Nowhere has this impact been felt deeper than in the U.S. casino industry, where closures of casinos and their non-gaming amenities effectively shut down the entire industry across the country for roughly six weeks through May 4, 2020.  This has affected 246 tribes with over 500 gaming facilities operated in  29  states.

These closures have caused significant detriment to Native American tribes, many of which rely heavily on gaming related revenue to pay for tribal government operations, infrastructure, and social and economic programs and services for a Native American population that is already substantially disadvantaged.

Based on our long history of researching and analyzing Indian gaming over the past two decades and accumulated data from 16 years of conducting the Indian Gaming Industry Report (published by Casino City Press), our economists at Meister Economic Consulting have estimated the following six-week impacts on the U.S. economy through May 4, 2020 while tribal casinos have been closed:

  • $13.1 billion in lost economic activity;

  • 728,000 people out of work;

  • $2.9 billion in lost wages; and

  • $1.9 billion in lost taxes and revenue sharing received by federal, state, and local governments.

This includes the direct effect at tribal casinos, as well as the secondary effects on tribal governments, vendors, employees, and federal, state, and local governments.

The six-week closure impacts through May 4, 2020 directly at tribal casinos alone are estimated as follows:

  • $4.4 billion in lost economic activity (i.e., gaming and non-gaming revenue to casinos);

  • 296,000 people out of work;

  • $997 million in lost wages; and

  • $721 million in lost taxes and revenue sharing received by federal, state, and local governments.

It is noted that some of the aforementioned losses in wages and taxes were mitigated by casinos that continued to pay wages and provide benefits to employees in their early stage of closure.  However, these situations have been in flux and data are incomplete.  Conservatively, lost benefits are not factored into lost wages at all as many tribal casinos continued to provide benefits.

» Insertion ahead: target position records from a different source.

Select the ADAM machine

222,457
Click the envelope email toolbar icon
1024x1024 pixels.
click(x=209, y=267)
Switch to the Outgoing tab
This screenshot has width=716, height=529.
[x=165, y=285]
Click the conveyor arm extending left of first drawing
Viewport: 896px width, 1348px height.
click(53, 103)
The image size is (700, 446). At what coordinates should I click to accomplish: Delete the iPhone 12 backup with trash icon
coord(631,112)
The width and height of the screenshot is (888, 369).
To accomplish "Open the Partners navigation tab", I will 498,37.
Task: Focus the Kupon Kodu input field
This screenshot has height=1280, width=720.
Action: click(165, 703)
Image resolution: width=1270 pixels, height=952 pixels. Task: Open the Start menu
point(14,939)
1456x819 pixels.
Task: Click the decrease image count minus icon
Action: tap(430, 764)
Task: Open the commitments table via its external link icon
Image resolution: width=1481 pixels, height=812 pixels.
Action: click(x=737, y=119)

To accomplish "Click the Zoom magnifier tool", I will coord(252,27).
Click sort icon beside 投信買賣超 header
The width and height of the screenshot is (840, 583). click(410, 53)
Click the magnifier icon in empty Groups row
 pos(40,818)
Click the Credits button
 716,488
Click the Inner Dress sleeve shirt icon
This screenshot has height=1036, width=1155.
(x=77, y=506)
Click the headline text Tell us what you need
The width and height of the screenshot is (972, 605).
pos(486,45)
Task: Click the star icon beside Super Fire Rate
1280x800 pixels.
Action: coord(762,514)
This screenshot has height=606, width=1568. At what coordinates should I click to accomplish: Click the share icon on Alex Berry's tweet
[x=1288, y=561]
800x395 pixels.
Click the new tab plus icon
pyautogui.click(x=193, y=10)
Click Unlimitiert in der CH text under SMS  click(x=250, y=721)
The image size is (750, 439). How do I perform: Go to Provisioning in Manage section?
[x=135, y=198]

In the face of mounting negative impacts on tribes and the economy, some tribal casinos began re-opening during the week of April 26, 2020, and additional tribal casinos continue to open.  As of June 2, 2020, 225 tribal casinos have re-opened in 20 states (Idaho, Oklahoma, Washington, Texas, Arizona, California, North Dakota, Michigan, Florida, Minnesota, Montana, New York, North Carolina, Oregon, Louisiana, Iowa, Kansas, South Dakota, Wisconsin, and Connecticut).  While the implementation of health and safety procedures is varying to some degree across facilities, they have included:

  • Limited hours;

  • Temperature checks for employees and patrons before entry;

  • Use of masks by employees and patrons;

  • Reduced maximum occupancy of facilities;

  • Enforcement of general social distancing:

    • Limited number of gaming machines and table games in operation;

    • Added space and dividers between gaming positions; and

    • Limited number of players per table game;

  • Limited operation of non-gaming amenities (primarily food and beverage); and

  • Enhanced cleaning protocols.

As a way to assist those in need in this time of uncertainty, Meister Economic Consulting will donate to Native American charities 10% of proceeds from all coronavirus impact research and analysis.

We hope that you, your colleagues, family, and friends are safe and healthy!